┌────────

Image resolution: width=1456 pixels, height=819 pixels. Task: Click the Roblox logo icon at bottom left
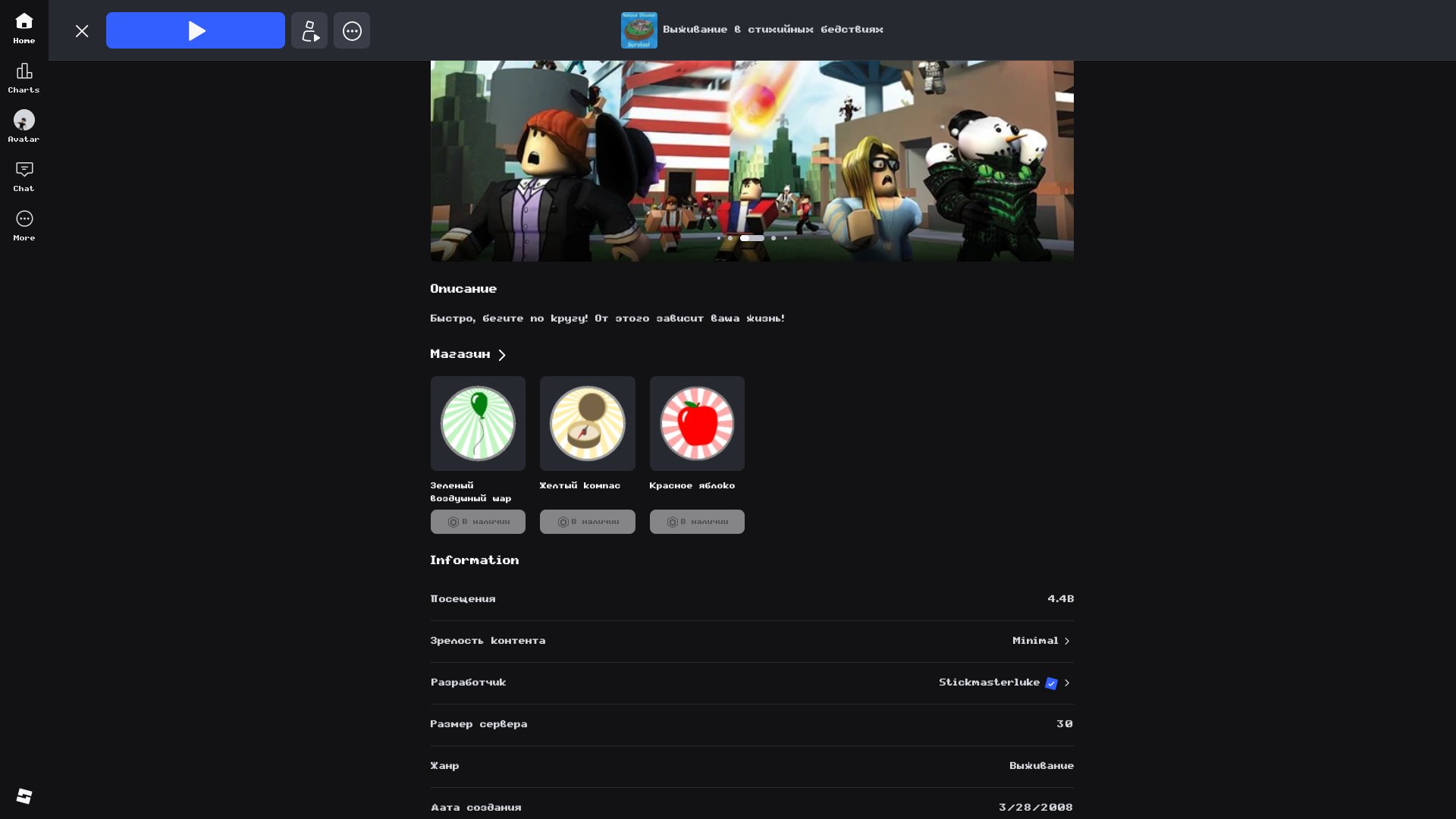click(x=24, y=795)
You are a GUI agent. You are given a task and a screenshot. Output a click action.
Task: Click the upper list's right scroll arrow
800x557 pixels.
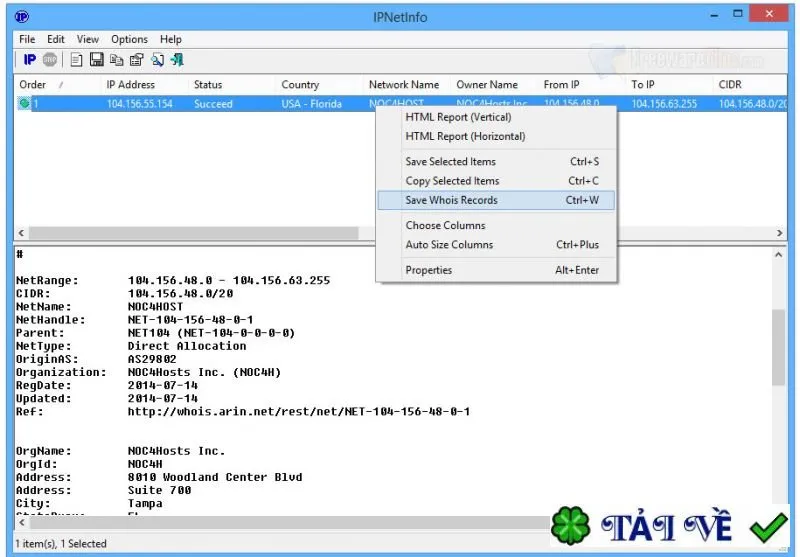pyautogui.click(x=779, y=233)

└────────
┌────────

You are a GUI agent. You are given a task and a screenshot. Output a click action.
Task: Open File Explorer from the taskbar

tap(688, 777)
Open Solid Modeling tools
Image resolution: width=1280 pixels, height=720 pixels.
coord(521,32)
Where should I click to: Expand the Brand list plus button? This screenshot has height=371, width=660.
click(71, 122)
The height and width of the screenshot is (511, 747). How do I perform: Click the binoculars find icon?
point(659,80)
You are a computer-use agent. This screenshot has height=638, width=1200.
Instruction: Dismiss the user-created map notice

└────────

• [REQUIREMENT]
All that is needed is the exact run of lines above from the line containing "You are a computer-use" through the line containing "Instruction: Dismiss the", both of them included.

• [WRITTEN SOLUTION]
You are a computer-use agent. This screenshot has height=638, width=1200.
Instruction: Dismiss the user-created map notice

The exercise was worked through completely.